Caller:  In Judges 11:30, 31, Jephthah makes this vow to the Lord - about if he's victorious he'll sacrifice the first thing out of his house.  The first thing is that it seems like, unless he has a houseful of animals, it seems like a strange things to vow.
Pastor Doug:  Well they were nomadic people back then and almost every family had several domestic animals.  They had goats and sheep for milk, wool and cheese and they had fences built around their little ranches. I used to have goats and they all ran out to meet me and domestic animals are sometimes very docile that way he figured one of his animals would come out to meet him but instead his daughter came.  He had never dreamed that's what would've happened.  Most scholars believe that Jephthah did not offer his daughter as a burnt offering because she was human and that was forbidden but what he did was offer her to the Lord like with a Nazarite vow - as a woman she could never marry and as a man with a daughter and only one daughter who could never marry, that meant that his posterity ended right there. He would have no descendents no children, grandchildren and she would never be married.  So it goes to say later that the daughters in Israel mourned the virginity of Jephthah's daughter because obviously she never married but I don't think he offered her as a burnt offering.

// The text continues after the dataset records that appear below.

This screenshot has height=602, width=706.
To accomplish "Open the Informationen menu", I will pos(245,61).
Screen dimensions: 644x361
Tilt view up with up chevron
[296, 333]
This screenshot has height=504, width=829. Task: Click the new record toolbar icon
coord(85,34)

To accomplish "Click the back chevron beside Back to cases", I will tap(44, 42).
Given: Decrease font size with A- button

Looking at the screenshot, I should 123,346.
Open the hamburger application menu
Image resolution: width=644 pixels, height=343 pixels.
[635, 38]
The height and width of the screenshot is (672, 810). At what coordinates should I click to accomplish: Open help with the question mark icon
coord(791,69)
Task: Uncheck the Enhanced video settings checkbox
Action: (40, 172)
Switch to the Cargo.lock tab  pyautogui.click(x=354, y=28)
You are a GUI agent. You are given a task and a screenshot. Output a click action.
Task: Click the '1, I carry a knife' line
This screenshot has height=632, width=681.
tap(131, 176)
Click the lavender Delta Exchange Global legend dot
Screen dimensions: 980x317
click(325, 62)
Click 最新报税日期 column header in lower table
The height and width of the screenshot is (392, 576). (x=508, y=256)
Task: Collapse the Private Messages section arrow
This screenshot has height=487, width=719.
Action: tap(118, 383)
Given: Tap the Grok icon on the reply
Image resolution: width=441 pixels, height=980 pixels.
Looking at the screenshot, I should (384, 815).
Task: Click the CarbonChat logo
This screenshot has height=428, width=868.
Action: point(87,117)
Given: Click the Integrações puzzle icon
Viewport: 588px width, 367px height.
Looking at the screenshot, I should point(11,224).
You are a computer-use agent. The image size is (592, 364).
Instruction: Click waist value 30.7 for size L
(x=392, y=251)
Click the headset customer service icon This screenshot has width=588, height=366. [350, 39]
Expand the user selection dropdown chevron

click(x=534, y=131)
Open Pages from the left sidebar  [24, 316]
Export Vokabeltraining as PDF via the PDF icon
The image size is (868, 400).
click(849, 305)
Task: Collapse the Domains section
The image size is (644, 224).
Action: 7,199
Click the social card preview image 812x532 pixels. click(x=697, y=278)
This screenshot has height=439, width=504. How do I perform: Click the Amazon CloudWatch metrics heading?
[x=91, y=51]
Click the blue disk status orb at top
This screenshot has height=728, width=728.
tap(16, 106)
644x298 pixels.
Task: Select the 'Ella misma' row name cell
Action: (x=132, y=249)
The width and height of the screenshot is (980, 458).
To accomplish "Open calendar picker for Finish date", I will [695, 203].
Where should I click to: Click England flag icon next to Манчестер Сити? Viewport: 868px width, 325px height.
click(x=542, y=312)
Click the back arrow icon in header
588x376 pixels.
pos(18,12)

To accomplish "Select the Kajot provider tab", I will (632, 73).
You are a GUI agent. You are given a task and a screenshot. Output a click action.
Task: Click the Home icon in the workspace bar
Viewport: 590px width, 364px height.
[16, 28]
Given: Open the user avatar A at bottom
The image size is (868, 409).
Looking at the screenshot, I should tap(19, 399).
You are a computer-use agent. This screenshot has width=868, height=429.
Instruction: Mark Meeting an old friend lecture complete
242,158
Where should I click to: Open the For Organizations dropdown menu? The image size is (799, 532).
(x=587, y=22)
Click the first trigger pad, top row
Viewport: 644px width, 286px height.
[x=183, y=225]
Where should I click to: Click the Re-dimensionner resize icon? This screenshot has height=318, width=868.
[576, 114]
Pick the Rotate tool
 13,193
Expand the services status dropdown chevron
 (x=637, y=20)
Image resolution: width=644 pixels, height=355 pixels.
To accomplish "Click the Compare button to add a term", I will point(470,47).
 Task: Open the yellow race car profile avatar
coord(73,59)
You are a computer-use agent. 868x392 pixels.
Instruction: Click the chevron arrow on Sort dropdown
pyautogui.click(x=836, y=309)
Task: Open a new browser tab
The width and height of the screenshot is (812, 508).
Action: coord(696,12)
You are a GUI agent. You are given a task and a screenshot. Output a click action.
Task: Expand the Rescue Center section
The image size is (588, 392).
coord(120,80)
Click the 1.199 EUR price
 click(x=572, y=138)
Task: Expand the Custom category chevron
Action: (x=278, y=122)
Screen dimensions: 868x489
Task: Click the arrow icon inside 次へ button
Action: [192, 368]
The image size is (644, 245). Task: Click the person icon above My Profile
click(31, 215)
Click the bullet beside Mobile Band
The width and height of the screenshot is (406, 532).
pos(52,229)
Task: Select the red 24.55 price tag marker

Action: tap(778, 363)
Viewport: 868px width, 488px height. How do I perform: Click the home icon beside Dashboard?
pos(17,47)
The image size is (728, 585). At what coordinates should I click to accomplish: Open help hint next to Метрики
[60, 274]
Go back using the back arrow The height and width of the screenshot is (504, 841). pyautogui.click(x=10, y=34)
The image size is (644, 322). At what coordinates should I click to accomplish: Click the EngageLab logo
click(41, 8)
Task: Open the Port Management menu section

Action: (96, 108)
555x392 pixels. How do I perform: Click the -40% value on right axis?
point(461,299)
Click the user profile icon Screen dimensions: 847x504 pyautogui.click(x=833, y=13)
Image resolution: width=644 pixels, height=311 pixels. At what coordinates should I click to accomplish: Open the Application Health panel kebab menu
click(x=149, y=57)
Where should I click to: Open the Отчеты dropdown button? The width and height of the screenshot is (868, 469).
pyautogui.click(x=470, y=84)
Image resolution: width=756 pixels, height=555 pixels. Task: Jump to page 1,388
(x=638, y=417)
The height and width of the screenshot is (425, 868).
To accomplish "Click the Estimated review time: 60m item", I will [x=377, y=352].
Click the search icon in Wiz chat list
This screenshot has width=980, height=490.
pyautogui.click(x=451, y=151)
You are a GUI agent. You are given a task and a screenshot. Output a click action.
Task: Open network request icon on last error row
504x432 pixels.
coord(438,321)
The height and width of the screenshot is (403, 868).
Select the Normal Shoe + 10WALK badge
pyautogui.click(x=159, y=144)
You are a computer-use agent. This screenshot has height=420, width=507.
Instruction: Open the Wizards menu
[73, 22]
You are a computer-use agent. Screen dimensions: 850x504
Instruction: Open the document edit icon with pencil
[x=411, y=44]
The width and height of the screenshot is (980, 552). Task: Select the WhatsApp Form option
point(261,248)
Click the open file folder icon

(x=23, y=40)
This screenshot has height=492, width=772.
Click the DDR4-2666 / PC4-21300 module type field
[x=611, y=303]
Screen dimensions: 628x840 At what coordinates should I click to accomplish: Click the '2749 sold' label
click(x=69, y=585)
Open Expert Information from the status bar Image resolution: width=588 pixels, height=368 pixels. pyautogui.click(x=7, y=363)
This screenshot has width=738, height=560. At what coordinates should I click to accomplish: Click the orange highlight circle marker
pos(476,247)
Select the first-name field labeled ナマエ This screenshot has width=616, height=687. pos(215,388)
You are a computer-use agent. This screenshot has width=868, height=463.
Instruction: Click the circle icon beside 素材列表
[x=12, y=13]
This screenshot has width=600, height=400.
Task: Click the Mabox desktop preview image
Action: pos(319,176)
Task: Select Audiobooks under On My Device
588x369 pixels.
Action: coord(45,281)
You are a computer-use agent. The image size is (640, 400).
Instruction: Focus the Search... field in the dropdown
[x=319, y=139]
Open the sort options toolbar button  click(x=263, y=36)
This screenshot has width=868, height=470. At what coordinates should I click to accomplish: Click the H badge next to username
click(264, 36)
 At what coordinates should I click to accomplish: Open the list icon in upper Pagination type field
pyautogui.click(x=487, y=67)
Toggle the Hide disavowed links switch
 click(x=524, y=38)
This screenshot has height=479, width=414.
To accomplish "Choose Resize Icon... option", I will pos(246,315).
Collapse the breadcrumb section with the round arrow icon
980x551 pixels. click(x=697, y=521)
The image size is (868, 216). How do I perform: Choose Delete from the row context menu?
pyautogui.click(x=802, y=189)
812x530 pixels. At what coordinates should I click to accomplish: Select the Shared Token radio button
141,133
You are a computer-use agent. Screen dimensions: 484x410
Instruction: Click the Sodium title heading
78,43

Caller:  In verse 39 it says he did to her what he had promised.
Pastor Doug:  But you could look in a lot of other stories, people would consecrate their children to the Lord.  If it was an animal, it was a burnt offering but in the Mosaic Law it said very specifically that you would substitute - when your firstborn child - the firstborn of the womb was to be offered to the Lord.  Your firstborn child was substituted with an animal.  And so Jephthah said that whatever the Lord gives me I'll offer to the Lord and he obviously committed his daughter to the Lord where she never married.  It was like sort of a Nazarite vow.  There's no record that he killed her, cut her throat and burnt her because God forbad doing that.  And Jephthah also, in Hebrews 11, he's listed among the faithful and you know if he had murdered his own child, I wonder if he would be in that list.
Caller:  Well that's the thing it's like, seems like maybe the Lord would have orchestrated an animal to run out first instead of his daughter or something.
Pastor Doug:  Well you know it could have been that God was testing would he follow through with his vow.  Maybe they would have made Jephthah king and all of his descendents would have been a different monarchy.  God's got His reasons. We'll have to ask Him in the Kingdom.  Thanks a lot.